Figures 9-11 are also single K.comm structure but with various kinds of switching to the alternative computers. In this way only a single controller is required and can be switched to either 1 of 2 C's. The problem with such a structure, however, is that switching can be quite large, costly and unreliable; hence the actual reliability for a single shared K.comm, can be lower. Figures 9 and 10 show a K.comm connected to 2 and 3 C's respectively.

Figure 11 has come to be the most useful method of switching and is called the Unibus Switch, i.e., S(Unibus). With it, a Unibus, with 1 or more controllers are connected (if only 1 then we have Figure 9) in a group to 2 local C's. In this way, the C's are backed up but there is no redundancy in the K.comm's. Also we have added the unreliability of the S(Unibus), and there is no way to use both Cfe's under heavy load conditions. This, of course, can be partially helped by using two Unibus Switches and attaching 1/2 K.comm's to each switch. The Unibus Switch would only be used when the reliability of the part being attached is significantly higher than the rest of the system being attached to.

# The Network=Cmain\_Structure

The structures of figures 12-14 are designed to examine the alternative structures: N - Cm - mP, respectively. Figure 12 requires duplexed links to carry traffic, to communicate exhaustively with both Cmains, and for reliability. Here, we have assumed the terminals are distributed in two remote sites with the Cmain at a third, neutral or central site (actually the 3 sites could be merged to 1).
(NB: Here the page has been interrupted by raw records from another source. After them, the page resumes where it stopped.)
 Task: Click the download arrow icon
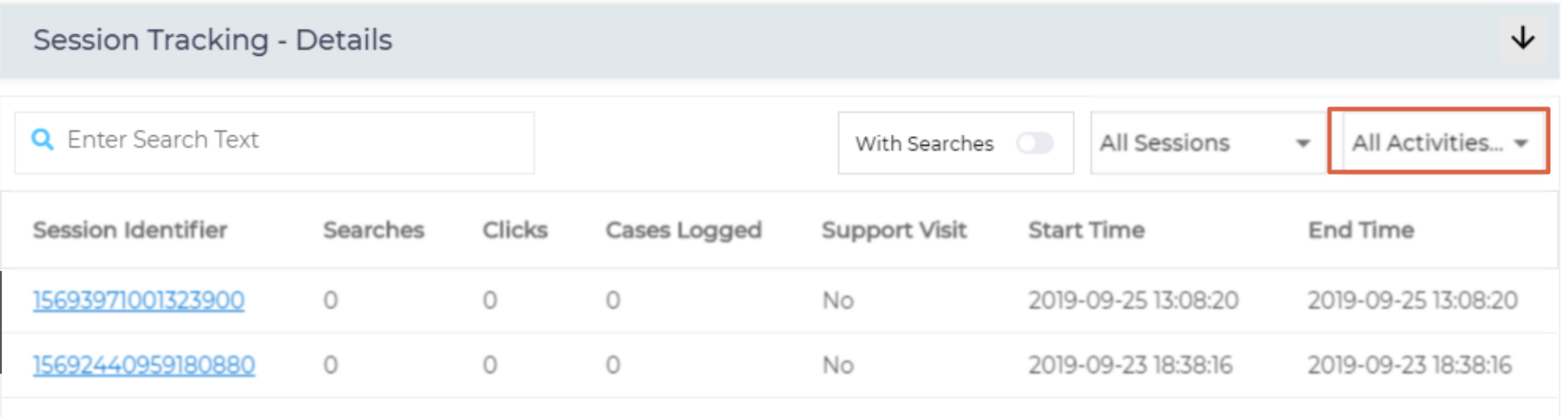coord(1522,38)
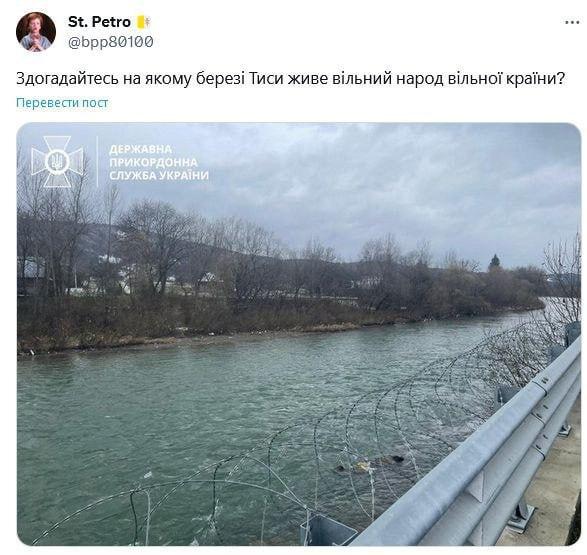Click the Vatican flag emoji beside name
Image resolution: width=587 pixels, height=555 pixels.
coord(143,22)
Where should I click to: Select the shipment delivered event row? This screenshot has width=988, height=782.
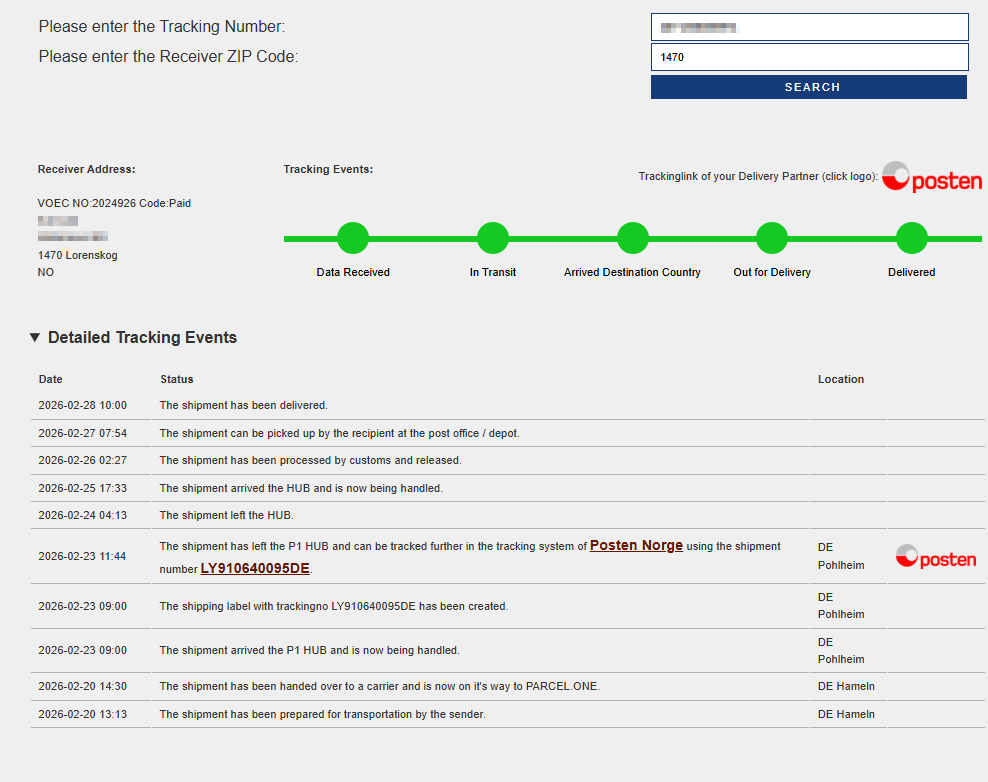coord(244,405)
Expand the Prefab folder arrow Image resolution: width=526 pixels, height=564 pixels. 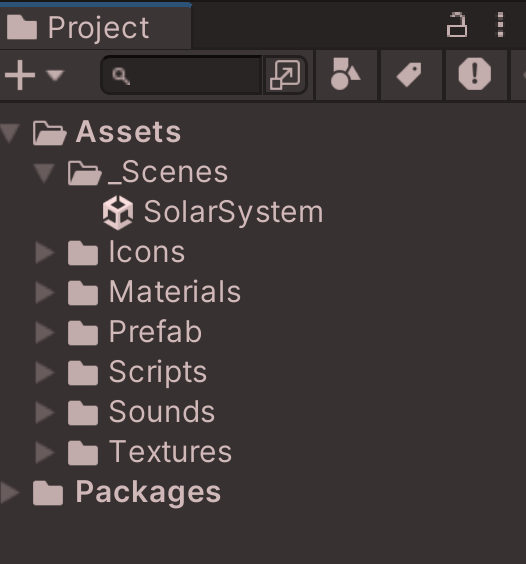45,332
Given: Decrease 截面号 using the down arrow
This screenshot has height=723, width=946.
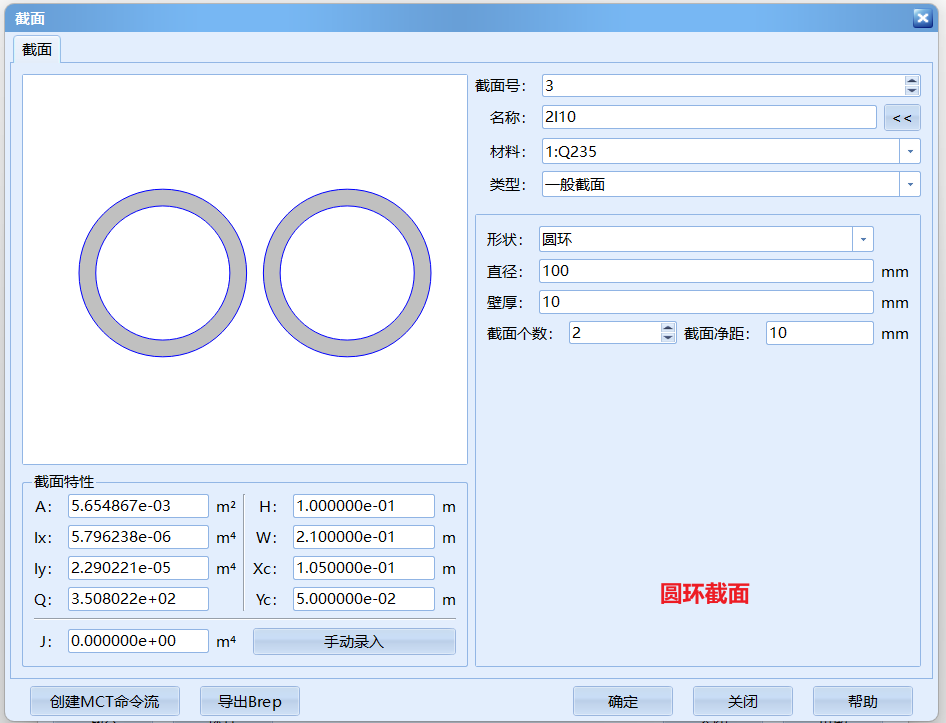Looking at the screenshot, I should pyautogui.click(x=910, y=91).
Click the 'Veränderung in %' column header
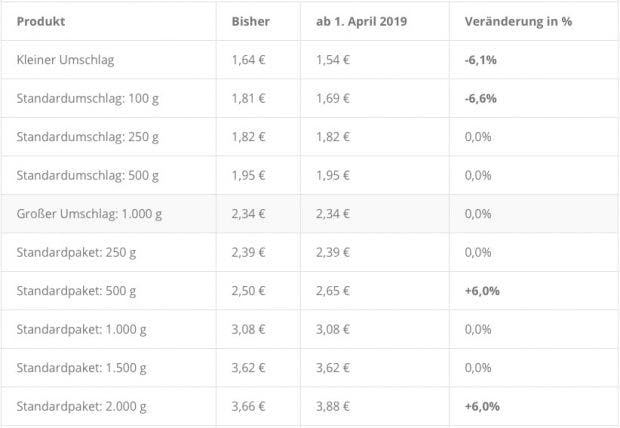 (518, 21)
As the terminals become concentrated in a single site, and the computing (performance) remains high, a Cm structure can be used - and the Cfe's can be directly connected to Cmain's as in Figure 13 using high speed links. When additional Cfe's are added, two links from each Cfe would be required to each Cmain. Hence, we begin to see a more centralized structure (e.g., mPc) is easier to exhaustively connect. This scheme works fine until a large number of Cmains are used - as discussed in the front end section above.
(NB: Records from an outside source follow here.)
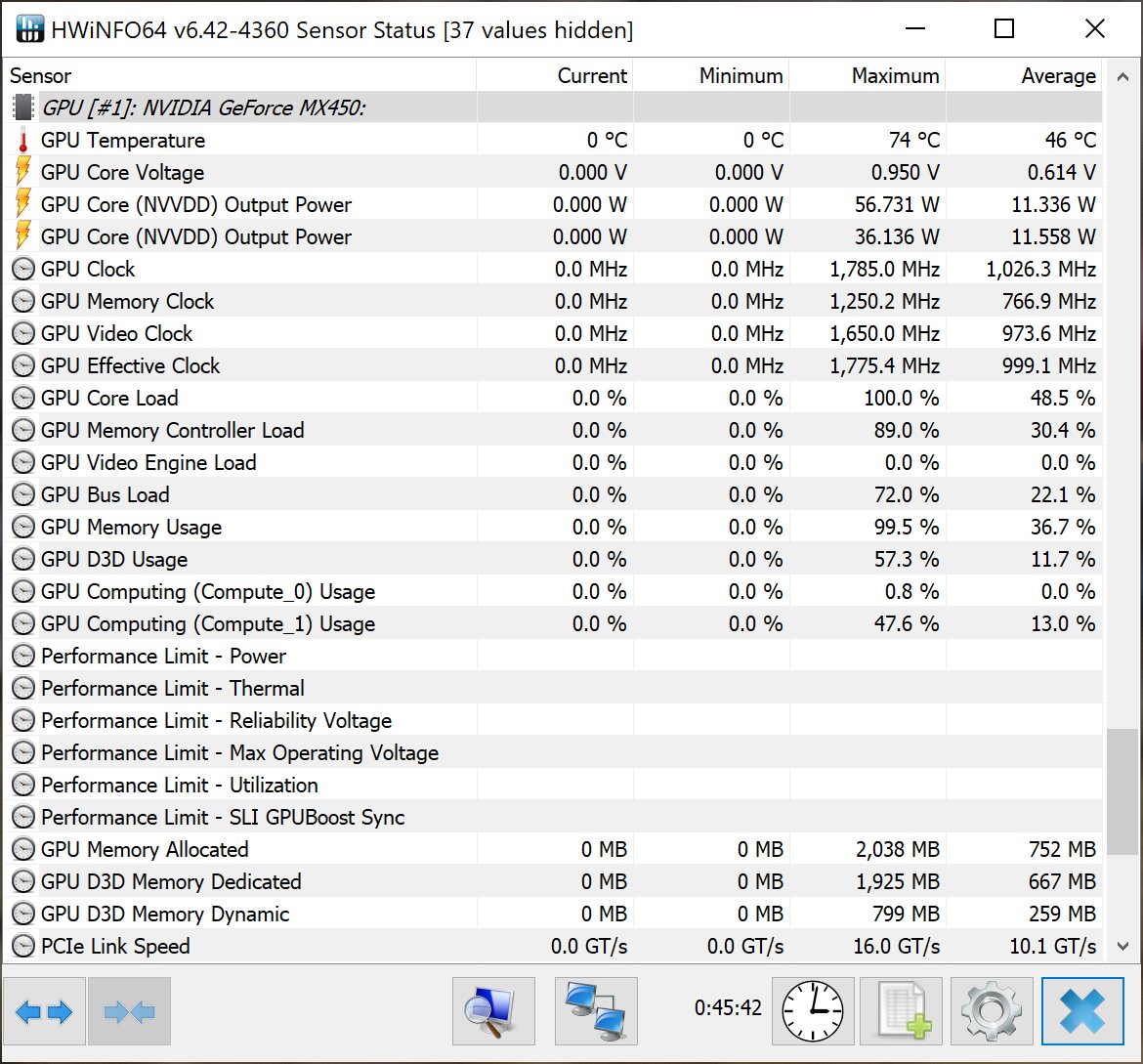
Task: Click the networked computers remote icon
Action: (596, 1011)
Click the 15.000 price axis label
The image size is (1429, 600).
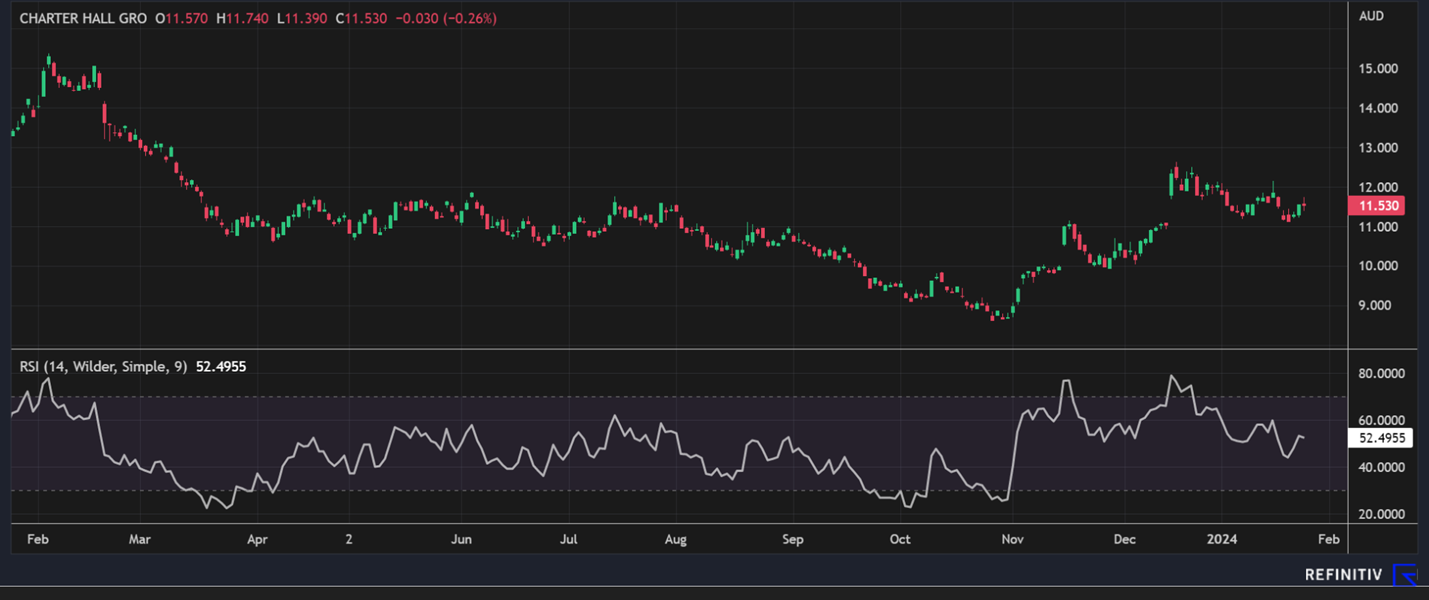[x=1378, y=69]
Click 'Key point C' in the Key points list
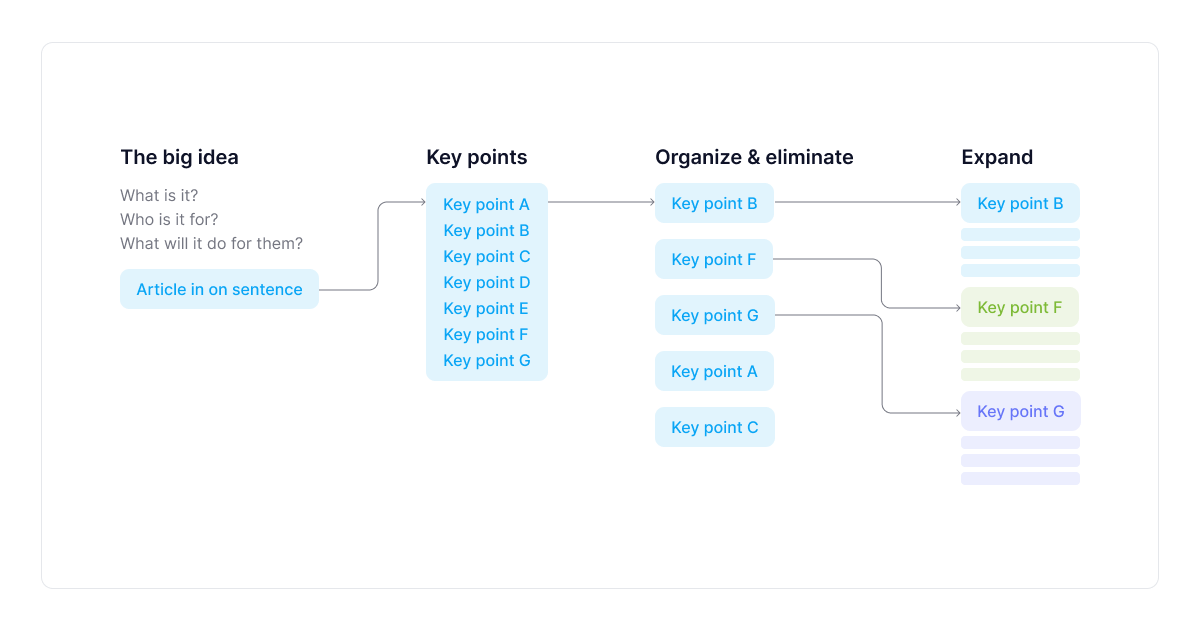 pyautogui.click(x=486, y=257)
The issue to use either of these structures is fairly straightforwared, for fundamentally they are, or can be transformed to be the same just by moving them closer and affecting the data-rates and the locality of the interconnection. The previous discussion discussed the Cfe at a remote versus a central site, together with the attendant performance and reliability. The tradeoffs are just:

|                    | N   | Cm   | Implication          |
|--------------------|-----|------|----------------------|
| Degree of Coupling | low | high | (permits Cfe-Cmain   |
|                    |     |      | tradeoff)            |
| Remoteness of T's  | yes | no   | (saves T link costs) |

Figure 13 permits more lattitude in moving functions between Cfe and Cmain, because there is very high bandwidth between the four machines. By having a remote Cfe, and low data rate links to Cmain, the problem must be clearly segmented so that a high degree of interaction is not required. Similarly, as terminals are needed at remote sites, a remote DECNET software Cfe becomes an economic necessity. protocols permit N-type and Cm-type computer interconnection on a transparent basis. The interconnection of a common Ms.disk, however, is not included in the basic DECNET Therefore Cm's and Networks, neglecting the software. shared Ms.disk for Cm's, are handled identically in DECNET software. The Cm's enable applications not handled by DECNET.

#### Cm\_and\_mP\_Structures

Just as we showed that Cm and Network structures were highly related and differed only in the degree of coupling, we can show that multiprocessor structures are quite closely related to computer module structures and represent further increase in the degree of coupling. By redrawing Figure 13, it can be easily transformed into a multiprocessor. Figure 14 is Figure 13 redrawn, where each computer of the Cfe and Cmain is expanded into its constituent Pc and Mp parts. Notice the duplexed links from the 2 Cfe's to the two Cmain's, and the link between the two Cmain's. Figure 14 also shows closeness of coupling between the 4 computers. Now, by a very simple transofrmation on Figure 14, a 4 PC, multiprocessor can be formed by increasing the degree of coupling among the Mp and Pc using a multiport memory (see Figure 15).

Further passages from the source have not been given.